Toulouse gardait un charme indéniable sous cette légère pluie d'automne qui n'arrivait pas encore à faire oublier le dernier été. Avec un doigt précis, le capitaine André Ormus lança l'essuie-glace de son véhicule de planque, juste quelques brefs allers-retours pour essuyer les gouttes posées sur le pare-brise de sa voiture ; le policier avait choisi de faire ce geste autant pour passer le temps que pour être certain de voir le mieux possible l'entrée du restaurant où sa cible était en train de déjeuner avec un interlocuteur mystérieux; celui, précisément, que l'Officier de la DST (1), le service français de contre-espionnage et de lutte anti-terroriste, aurait bien voulu identifier rapidement. Sa sémillante et jeune collègue se trouvait à l'intérieur de l'établissement, pour la même raison que lui, savoir avec qui leur objectif, un expert financier d'une banque d'investissement puissante et internationale, partageait son repas.

Le CD de l'autoradio jouait doucement un Solo Live de Michel Petrucciani, là encore pour meubler le temps de cette attente si caractéristique du métier de flic. Alors que les applaudissements éclataient pour saluer le brio du pianiste, le micro qui reliait André Ormus à sa collègue se mit en marche et une voix féminine retentit dans l'habitacle de la voiture :

- Si tu dors, vieux, réveille-toi ! Ils ont fini leur repas et se lèvent de table, je pense qu'ils vont sortir du restaurant rapidement et ni l'un ni l'autre n'ont l'air de bonne humeur.

- D'accord, rejoins-moi sans te faire repérer.

- Tu me prends pour qui ? Je suis meilleure en filoche que toi, rétorqua la jeune Policière.

- OK, ok, pas de souci, je respecte ton ego.

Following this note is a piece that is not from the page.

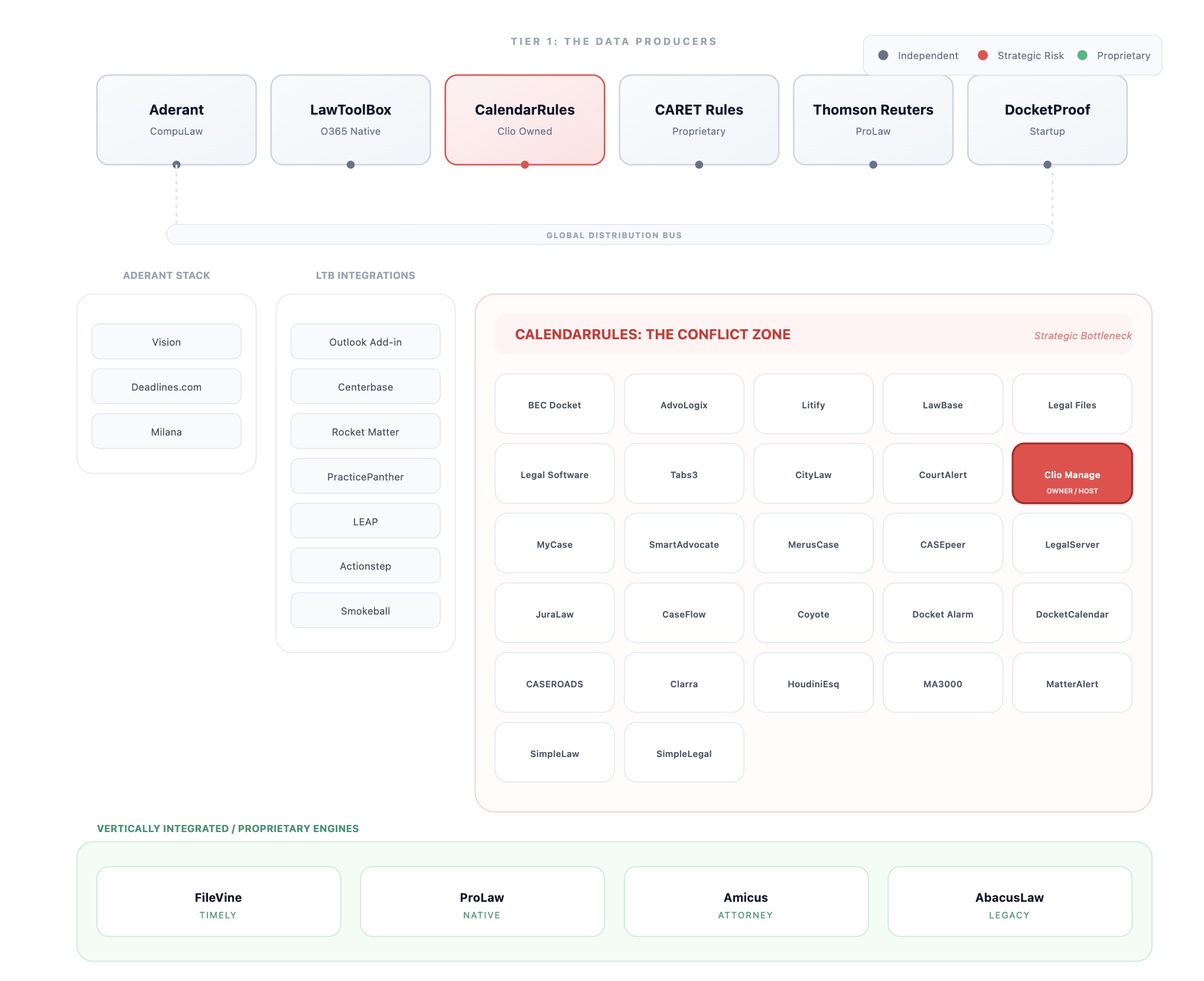Click the gray Independent legend dot
This screenshot has height=981, width=1204.
click(x=883, y=55)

Tu as pu prendre quelques photos ?

- Mais oui, arrête de t'inquiéter et prépare-toi à faire démarrer la voiture. On va suivre le petit nouveau ?

- Oui, bien entendu, répondit André Ormus. L'autre, on le connaît déjà par cœur.

- Super. J'arrive !

Comme sur un écran de cinéma, le policier vit sortir de l'établissement les deux hommes et sa collègue ; cette dernière se dirigea l'air de rien vers leur voiture banalisée, garée à une trentaine de mètres, tandis que les deux autres continuaient à discuter devant la porte d'entrée ; aucun ne haussait la voix mais leur échange semblait effectivement très tendu : mâchoires serrées, mains crispées et yeux furieux.

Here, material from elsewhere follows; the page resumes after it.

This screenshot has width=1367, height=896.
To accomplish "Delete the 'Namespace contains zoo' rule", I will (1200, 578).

Le Lieutenant Sophie Bouzenac, élément brillant et plein d'avenir de la DST toulousaine, ouvrit la portière passager de leur véhicule de service et se posa sur le siège avant de dire à son collègue :

- Ils n'ont vraiment pas l'air copain, nos deux zigotos. Et malgré le joli micro directionnel que m'a passé la section technique, je n'ai rien pu entendre de leur conversation à table. Trop de bruit de fond dans la salle du restaurant.

- Pas grave, rétorqua André Ormus, on finira bien par savoir. Si ce charognard de la finance est venu manger avec ce type, c'est forcément pour une bonne raison, ou du moins une raison qui nous intéresse. Patience, on les aura.

- En attendant, ils ne semblent toujours pas d'accord entre eux, ajouta la jeune femme. Leur discussion s'éternise mais ils paraissent aussi mécontents.

Sophie Bouzenac ne croyait pas si bien dire : non seulement leur mésentente verbale était visible à distance, mais elle prit brusquement un tour particulier : soudain, leur objectif sortit de l'intérieur de sa veste un pistolet muni d'un silencieux et colla une balle en plein milieu du front de celui qui avait partagé sa table quelques minutes auparavant. Et tandis que le second s'écroulait sur le trottoir tel une chiffe molle, le premier rengaina son arme et s'éloigna tranquillement à grandes enjambées vers le coin de la rue. Hormis les deux policiers de la DST en planque, personne n'avait rien vu ou entendu de ce meurtre rapide.

- Euh... Qu'est-ce qu'on fait, mon capitaine ? finit par dire Sophie, estomaquée par ce crime imprévisible réalisé devant leurs yeux.

- On rentre au service et on rend compte, répondit André Ormus en faisant démarrer leur voiture en trombe.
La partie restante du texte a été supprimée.